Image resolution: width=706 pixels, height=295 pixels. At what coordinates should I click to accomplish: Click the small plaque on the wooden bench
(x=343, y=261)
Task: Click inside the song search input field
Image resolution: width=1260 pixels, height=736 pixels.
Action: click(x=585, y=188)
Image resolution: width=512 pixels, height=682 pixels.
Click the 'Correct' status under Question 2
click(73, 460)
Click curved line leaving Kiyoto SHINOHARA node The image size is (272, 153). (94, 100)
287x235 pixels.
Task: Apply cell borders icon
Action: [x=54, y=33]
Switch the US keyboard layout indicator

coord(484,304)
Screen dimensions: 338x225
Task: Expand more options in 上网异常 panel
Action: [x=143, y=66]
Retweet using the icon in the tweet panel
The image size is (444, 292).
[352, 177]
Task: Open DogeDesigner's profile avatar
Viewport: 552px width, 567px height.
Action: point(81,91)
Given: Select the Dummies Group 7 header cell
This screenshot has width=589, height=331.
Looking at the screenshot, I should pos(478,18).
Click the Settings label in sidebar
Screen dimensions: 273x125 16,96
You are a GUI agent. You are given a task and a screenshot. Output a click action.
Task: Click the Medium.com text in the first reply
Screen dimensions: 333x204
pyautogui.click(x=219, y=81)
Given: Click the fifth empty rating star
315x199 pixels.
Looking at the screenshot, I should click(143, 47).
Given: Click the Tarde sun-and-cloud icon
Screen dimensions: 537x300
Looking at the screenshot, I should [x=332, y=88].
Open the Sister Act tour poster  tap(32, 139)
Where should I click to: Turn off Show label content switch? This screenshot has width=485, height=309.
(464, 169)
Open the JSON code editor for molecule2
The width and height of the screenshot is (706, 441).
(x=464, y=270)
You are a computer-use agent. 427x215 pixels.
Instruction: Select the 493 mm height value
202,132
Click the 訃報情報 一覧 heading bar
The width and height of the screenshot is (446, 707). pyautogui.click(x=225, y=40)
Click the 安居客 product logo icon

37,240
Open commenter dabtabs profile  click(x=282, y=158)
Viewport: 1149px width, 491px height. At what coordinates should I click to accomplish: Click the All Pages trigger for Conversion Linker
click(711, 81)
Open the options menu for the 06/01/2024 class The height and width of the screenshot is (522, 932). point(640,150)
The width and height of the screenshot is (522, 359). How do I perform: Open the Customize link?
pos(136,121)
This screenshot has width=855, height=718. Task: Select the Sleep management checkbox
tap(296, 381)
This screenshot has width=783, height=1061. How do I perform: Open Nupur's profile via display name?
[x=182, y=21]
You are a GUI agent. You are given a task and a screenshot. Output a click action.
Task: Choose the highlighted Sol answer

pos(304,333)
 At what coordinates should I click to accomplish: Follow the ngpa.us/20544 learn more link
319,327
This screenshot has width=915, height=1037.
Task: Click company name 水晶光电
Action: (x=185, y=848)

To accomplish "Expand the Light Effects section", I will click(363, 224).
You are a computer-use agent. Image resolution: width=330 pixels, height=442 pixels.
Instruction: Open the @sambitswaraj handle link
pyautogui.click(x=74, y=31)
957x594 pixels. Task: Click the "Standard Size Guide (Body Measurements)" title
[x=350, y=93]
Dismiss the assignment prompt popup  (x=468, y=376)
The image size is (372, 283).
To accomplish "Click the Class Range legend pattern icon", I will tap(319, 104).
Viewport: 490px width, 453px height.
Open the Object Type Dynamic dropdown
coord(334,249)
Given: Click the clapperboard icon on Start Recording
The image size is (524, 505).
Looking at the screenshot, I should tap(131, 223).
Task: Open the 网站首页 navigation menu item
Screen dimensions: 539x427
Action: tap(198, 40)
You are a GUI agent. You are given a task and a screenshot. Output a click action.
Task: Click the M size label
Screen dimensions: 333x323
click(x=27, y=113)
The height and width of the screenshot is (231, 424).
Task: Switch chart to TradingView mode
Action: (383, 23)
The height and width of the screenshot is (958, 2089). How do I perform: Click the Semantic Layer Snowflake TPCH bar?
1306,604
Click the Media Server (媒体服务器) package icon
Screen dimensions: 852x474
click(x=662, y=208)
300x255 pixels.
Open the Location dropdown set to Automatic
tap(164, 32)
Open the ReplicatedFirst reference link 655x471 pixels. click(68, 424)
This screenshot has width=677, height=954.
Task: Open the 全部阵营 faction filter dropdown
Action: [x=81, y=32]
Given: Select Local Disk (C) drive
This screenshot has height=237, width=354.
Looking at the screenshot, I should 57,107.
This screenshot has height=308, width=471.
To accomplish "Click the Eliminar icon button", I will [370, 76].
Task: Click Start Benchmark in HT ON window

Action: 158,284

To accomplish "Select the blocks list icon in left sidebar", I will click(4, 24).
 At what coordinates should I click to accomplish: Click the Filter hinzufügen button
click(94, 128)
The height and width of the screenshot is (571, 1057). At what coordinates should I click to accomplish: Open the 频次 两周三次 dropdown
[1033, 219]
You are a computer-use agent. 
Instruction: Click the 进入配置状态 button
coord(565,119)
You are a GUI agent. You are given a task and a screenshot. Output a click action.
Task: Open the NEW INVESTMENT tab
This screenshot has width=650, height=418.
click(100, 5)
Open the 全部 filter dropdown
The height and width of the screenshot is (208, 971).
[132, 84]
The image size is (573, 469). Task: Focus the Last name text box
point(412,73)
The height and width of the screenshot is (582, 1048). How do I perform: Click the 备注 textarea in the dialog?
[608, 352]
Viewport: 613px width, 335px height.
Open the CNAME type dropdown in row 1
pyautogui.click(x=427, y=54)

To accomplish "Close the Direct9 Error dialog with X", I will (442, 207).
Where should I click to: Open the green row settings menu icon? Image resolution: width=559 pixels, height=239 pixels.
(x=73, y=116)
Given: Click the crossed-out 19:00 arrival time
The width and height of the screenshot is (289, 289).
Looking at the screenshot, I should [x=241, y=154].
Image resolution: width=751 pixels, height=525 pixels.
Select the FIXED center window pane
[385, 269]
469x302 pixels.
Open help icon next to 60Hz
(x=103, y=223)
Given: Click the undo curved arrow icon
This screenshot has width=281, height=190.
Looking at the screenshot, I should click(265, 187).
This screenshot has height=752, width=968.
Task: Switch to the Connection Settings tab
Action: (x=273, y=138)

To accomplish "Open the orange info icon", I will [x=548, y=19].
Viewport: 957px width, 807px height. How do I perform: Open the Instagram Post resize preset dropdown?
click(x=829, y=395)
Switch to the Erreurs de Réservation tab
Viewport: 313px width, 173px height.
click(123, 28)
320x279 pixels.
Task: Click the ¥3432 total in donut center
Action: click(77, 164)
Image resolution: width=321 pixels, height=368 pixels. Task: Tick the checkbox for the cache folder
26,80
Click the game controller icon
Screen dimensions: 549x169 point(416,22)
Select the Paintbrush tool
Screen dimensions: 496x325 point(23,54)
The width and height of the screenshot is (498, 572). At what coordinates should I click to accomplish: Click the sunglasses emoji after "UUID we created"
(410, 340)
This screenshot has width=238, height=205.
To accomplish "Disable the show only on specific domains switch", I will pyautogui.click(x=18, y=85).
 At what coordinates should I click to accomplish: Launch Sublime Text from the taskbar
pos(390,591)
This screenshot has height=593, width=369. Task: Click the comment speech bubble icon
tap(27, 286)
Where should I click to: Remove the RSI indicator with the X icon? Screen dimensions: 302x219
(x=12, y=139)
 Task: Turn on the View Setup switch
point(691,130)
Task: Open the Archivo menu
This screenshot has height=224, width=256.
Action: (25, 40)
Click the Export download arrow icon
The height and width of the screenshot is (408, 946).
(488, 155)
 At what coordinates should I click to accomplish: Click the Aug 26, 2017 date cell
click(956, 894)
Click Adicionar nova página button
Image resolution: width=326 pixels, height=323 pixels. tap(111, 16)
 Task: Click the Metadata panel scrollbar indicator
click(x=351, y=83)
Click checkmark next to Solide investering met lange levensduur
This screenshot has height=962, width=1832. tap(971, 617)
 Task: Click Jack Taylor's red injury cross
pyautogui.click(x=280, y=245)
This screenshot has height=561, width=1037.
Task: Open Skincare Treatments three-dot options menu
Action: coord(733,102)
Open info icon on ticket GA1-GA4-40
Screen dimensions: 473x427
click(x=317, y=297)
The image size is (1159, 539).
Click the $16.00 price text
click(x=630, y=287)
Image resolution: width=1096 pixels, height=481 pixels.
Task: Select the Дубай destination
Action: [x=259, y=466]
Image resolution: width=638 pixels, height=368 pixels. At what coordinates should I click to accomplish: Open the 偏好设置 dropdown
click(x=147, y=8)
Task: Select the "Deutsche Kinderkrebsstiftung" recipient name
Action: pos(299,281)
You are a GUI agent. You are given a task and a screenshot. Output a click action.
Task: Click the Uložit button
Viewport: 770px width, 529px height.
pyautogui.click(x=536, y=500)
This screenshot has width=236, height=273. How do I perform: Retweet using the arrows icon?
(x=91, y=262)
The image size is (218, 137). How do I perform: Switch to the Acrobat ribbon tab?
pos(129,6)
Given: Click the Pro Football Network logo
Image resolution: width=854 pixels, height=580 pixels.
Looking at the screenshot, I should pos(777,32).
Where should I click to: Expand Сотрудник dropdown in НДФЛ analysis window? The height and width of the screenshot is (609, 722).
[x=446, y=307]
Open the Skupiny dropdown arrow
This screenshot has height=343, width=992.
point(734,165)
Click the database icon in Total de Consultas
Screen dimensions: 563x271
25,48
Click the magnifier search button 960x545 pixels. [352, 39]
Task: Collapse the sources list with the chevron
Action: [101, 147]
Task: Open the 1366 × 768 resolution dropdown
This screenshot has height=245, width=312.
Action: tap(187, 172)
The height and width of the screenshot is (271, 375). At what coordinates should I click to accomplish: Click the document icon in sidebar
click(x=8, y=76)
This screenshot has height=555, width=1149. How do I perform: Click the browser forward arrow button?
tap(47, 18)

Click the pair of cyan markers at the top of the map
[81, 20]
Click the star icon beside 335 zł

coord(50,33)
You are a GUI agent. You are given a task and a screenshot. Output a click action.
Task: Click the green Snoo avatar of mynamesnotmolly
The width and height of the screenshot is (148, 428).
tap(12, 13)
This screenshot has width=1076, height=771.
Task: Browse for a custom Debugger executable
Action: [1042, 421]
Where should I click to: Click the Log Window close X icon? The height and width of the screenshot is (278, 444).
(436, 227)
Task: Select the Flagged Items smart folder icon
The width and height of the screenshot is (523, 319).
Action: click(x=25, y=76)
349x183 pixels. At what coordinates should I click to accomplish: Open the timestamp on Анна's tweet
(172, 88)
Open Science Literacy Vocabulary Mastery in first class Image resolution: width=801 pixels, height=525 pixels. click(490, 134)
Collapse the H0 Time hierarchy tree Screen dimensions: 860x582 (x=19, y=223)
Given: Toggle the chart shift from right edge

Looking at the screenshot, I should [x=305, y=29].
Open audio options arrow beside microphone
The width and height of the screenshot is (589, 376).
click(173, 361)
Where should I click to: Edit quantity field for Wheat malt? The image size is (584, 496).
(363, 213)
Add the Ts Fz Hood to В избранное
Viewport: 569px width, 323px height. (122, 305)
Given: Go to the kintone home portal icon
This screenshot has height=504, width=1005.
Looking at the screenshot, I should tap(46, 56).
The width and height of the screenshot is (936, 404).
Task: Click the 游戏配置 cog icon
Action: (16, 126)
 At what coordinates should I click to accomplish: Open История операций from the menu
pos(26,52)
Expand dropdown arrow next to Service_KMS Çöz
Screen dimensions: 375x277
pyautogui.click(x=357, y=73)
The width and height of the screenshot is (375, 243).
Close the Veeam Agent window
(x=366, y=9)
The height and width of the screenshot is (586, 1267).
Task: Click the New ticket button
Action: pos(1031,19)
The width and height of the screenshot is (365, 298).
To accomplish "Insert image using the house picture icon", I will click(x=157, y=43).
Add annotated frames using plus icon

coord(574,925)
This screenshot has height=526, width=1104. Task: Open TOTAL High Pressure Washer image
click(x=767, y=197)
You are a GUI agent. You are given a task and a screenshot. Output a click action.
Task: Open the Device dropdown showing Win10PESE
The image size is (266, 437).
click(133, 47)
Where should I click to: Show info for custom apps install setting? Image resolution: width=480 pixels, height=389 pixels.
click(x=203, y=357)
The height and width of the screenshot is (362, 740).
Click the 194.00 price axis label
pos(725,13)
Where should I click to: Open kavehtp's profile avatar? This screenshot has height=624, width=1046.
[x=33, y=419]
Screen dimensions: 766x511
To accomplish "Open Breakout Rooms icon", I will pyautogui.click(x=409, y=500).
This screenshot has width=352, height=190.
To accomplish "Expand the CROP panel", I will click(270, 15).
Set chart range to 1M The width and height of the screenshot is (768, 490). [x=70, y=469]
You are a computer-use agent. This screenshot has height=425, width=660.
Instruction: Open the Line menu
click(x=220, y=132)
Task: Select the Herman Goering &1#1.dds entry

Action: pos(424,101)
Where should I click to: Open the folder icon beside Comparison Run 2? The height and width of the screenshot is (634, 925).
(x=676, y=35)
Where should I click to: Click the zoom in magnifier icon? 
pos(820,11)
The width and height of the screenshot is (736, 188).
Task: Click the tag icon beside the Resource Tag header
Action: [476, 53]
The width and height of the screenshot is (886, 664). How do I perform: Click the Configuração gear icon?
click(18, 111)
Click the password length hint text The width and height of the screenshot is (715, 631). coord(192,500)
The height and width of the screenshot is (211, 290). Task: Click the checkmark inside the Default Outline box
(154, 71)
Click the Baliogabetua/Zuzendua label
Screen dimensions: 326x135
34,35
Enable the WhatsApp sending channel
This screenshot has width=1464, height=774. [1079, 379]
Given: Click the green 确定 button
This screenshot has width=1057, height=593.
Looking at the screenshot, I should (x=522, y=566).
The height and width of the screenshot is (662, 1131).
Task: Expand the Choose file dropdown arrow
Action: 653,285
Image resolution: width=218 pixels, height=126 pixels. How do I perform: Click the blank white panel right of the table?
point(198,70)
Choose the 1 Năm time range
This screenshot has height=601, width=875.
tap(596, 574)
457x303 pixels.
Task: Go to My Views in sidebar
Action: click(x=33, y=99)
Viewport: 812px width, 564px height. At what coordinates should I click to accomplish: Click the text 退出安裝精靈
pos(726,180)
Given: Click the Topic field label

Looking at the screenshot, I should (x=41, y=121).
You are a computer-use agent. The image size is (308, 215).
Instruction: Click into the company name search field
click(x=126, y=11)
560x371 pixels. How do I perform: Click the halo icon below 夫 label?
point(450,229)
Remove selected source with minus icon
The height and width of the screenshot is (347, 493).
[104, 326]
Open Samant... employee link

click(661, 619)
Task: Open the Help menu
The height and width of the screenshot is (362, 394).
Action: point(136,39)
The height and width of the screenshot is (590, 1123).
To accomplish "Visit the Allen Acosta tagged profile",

* _WORK ITEM_: Restate word for word the lines above, beginning at the first one and ending at the line that carries "Task: Click inside".

* _EXPECTED ANSWER_:
Image resolution: width=706 pixels, height=295 pixels. At what coordinates should I click to accomplish: Click the small plaque on the wooden bench
(x=343, y=261)
Task: Click inside the song search input field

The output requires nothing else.